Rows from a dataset
■ ■ ■

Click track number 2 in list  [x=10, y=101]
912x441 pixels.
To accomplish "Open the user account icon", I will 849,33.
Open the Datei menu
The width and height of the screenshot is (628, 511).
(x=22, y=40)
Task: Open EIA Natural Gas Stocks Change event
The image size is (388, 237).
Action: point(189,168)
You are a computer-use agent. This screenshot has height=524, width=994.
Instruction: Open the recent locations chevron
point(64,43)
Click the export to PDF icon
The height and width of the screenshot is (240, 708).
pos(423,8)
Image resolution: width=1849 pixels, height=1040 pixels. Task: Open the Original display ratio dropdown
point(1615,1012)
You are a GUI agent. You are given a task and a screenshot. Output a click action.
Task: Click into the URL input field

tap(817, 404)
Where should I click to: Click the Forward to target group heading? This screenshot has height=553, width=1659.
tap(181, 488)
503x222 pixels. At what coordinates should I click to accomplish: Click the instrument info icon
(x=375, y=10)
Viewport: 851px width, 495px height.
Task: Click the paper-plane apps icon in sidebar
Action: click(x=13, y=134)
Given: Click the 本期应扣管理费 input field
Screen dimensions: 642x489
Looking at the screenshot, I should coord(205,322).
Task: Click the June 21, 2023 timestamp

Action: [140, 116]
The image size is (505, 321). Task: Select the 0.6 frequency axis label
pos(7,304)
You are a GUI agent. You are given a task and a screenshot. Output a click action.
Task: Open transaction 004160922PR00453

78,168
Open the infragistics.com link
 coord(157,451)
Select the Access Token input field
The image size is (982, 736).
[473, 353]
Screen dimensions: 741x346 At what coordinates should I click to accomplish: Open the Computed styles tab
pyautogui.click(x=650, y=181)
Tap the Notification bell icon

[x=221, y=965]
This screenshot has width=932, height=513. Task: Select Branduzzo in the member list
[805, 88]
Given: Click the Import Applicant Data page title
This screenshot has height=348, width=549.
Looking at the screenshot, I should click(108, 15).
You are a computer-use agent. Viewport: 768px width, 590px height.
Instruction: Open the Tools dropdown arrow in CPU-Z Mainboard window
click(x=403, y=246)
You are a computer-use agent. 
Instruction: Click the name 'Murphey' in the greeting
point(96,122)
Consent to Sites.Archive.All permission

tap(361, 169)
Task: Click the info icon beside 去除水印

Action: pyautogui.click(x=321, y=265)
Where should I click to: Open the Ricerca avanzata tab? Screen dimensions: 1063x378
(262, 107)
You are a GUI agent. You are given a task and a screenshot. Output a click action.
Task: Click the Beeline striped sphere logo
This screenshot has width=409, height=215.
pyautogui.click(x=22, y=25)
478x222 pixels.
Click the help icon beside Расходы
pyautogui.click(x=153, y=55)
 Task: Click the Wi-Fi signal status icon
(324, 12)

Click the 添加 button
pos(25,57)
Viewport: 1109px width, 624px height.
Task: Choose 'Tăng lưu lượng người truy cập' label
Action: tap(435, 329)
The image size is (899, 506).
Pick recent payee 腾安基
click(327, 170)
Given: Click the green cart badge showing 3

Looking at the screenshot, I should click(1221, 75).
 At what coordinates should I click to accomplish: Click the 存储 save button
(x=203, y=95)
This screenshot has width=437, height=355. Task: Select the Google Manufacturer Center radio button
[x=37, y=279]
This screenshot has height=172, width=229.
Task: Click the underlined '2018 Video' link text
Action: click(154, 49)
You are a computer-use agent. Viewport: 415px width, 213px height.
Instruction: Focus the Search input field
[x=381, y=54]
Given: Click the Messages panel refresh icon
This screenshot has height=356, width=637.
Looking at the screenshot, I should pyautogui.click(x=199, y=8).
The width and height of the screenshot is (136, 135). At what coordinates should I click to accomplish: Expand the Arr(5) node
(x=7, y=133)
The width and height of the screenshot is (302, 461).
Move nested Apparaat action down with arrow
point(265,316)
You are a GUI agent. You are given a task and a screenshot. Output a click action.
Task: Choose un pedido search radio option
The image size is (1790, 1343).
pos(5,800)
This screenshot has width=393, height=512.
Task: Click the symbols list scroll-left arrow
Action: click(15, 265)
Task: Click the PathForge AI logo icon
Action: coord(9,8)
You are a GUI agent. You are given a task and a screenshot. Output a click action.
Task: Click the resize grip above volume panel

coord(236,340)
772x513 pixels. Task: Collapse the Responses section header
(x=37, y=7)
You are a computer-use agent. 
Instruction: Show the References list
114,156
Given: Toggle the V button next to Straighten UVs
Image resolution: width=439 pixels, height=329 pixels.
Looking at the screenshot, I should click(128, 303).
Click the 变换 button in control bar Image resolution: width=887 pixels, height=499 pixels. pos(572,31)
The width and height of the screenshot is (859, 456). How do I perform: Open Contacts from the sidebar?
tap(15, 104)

■ ■ ■

▶ _TASK TO CARRY OUT_
Count the lines in the rows above that contain the string "field", matching case exactly. Reply with the number only.

▶ _IN RESPONSE_
4